After a generation had passed, the arrangement was seldom questioned. Its popular justification was that since men were biologically more expendable than women they should do the dangerous work. In fact no one had ever been killed doing eva, or even taken a dangerous dose of radiation; but the sense of danger glamorised the rule. Active, athletic boys volunteered for dermatology in numbers far larger than were needed, and so served on a reserve rota with regular training evas. Evamen had a distinctive way of dressing: brown canvas shorts, a carefully embroidered sleeve-patch of stars on black.

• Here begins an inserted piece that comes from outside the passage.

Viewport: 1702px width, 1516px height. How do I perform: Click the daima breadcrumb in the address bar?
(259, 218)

The outbreak of SD had leveled off eventually to a low endemic level, a drop that some said was connected to the eva restrictions and some said was not.

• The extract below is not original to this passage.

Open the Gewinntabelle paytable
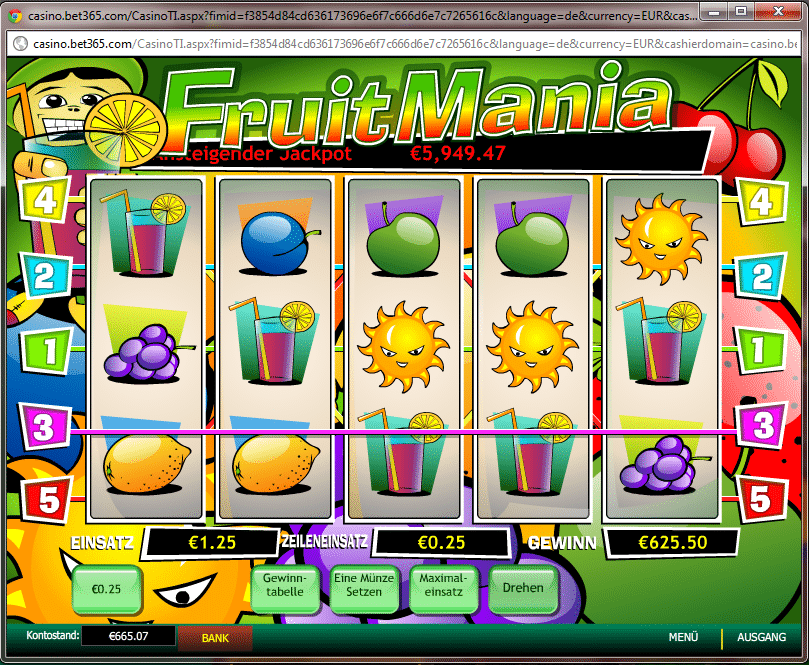Screen dimensions: 809x665 tap(285, 586)
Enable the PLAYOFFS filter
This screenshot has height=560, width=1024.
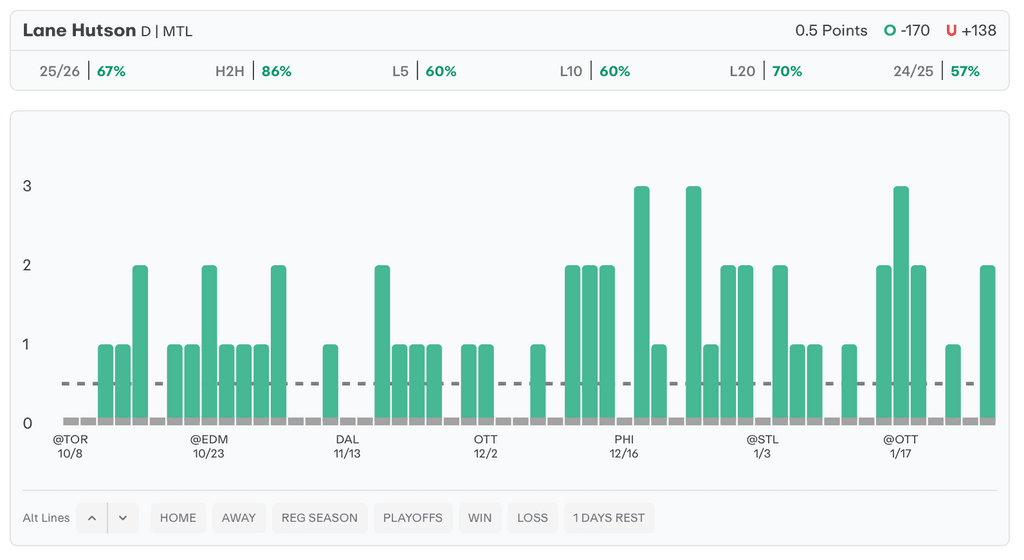click(413, 518)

The Thirds had dealt with a high incidence of spontaneous abortions and stillbirths, never explained, and fortunately lasting only a few years. The episode had caused an increase in late pregnancies and two-child families until the optimum replacement ratio was recovered.

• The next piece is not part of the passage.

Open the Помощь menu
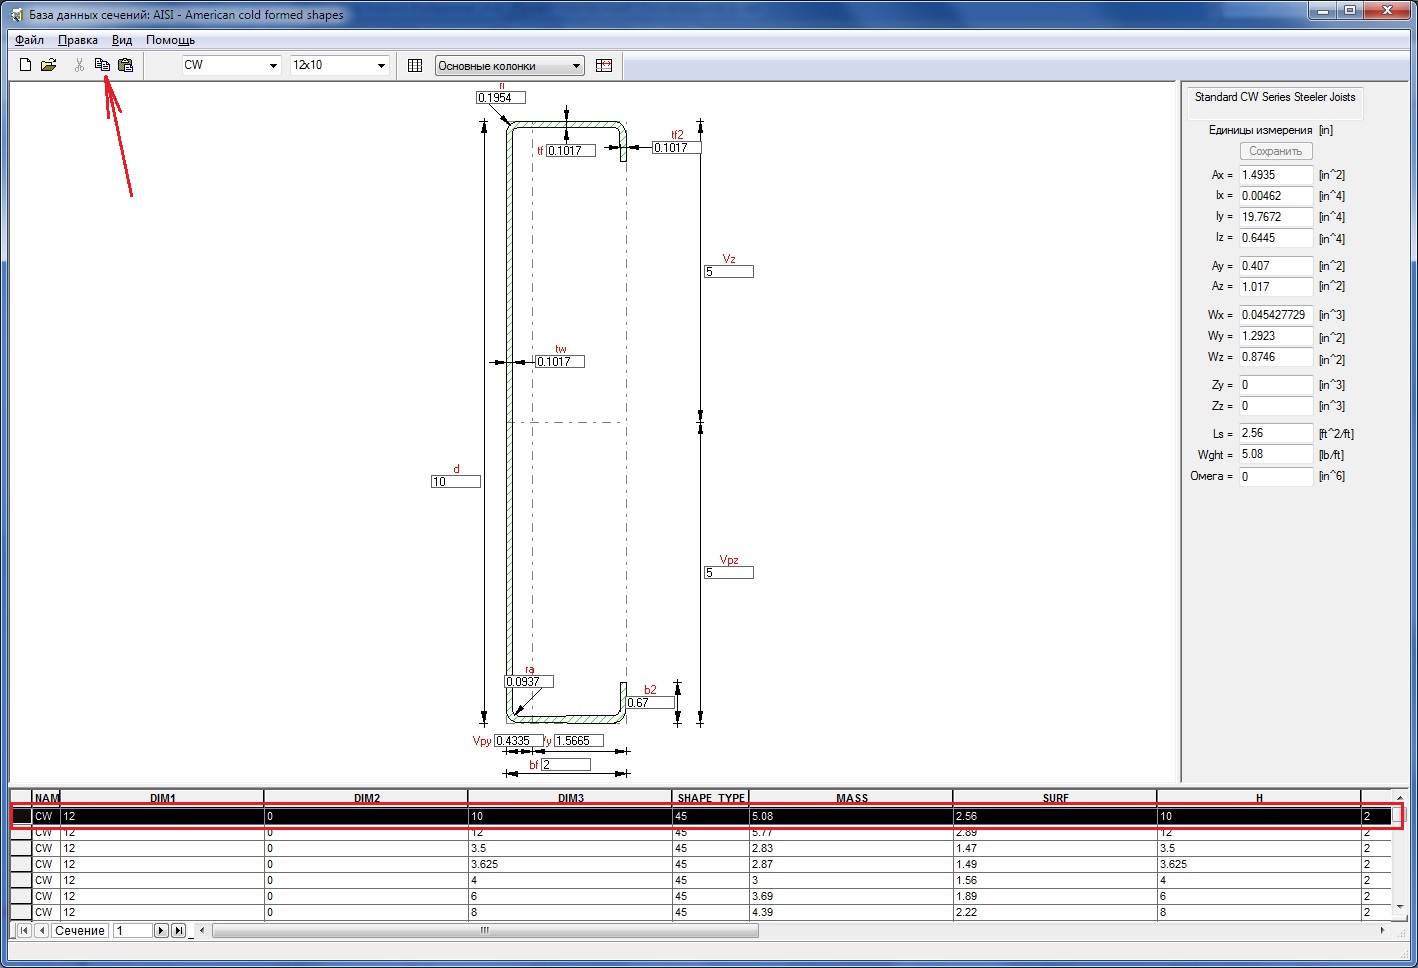 click(170, 40)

In the Fourth and Fifth generations a perhaps related, even more debilitating set of symptoms appeared, diagnosed but as yet unexplained, tagged TSS, tactile sensitivity syndrome. The symptoms were random pains and extreme neural sensitivity. TSS sufferers avoided crowds, could not eat in the refectories, comp
lained that everything they touched hurt; they used dark glasses and earplugs and covered their hands and feet with things called sox. As no explanation or cure had been found, myths of prevention sprang up and folk remedies flourished. Quad Two had a low incidence of TSS, and so the Chi-An food style — rice, soy, ginger, garlic — was imitated. A reclusive life seemed to ease the symptoms, so some people with TSS tried to keep their children out of kidherd and school. But here the law intervened. No parental decision was permitted to impair the welfare of the child and of the community as determined by the Constitution and the judgment of the Council on Education. The children went to school and suffered no visible ill effects. Dark glasses, earplugs, and sox were a brief fad among high-schoolers, but the disorder affected few people under twenty. The angels asserted that no practitoner of Bliss suffered from TSS, and that to escape it, all you had to do was learn to rejoice.
ANCESTORS OF THE ANGELS
0-Kim Jan had been the youngest of the Zeroes, ten days old at Embarkation.
0-Kim Jan was a power in the Council for many years. Her genius was for organisation, order, a firm, impartial administration. The Chi-Ans called her Lady Confucius.
She had a late-born son, 1-Kim Terry. Her son led an obscure life, interrupted by bouts of somatic depression, as a programmer for the primary schools innet, until 0-Kim died in the year 79. She was the last of the Zeroes, the earthborn. Her death was felt as momentous.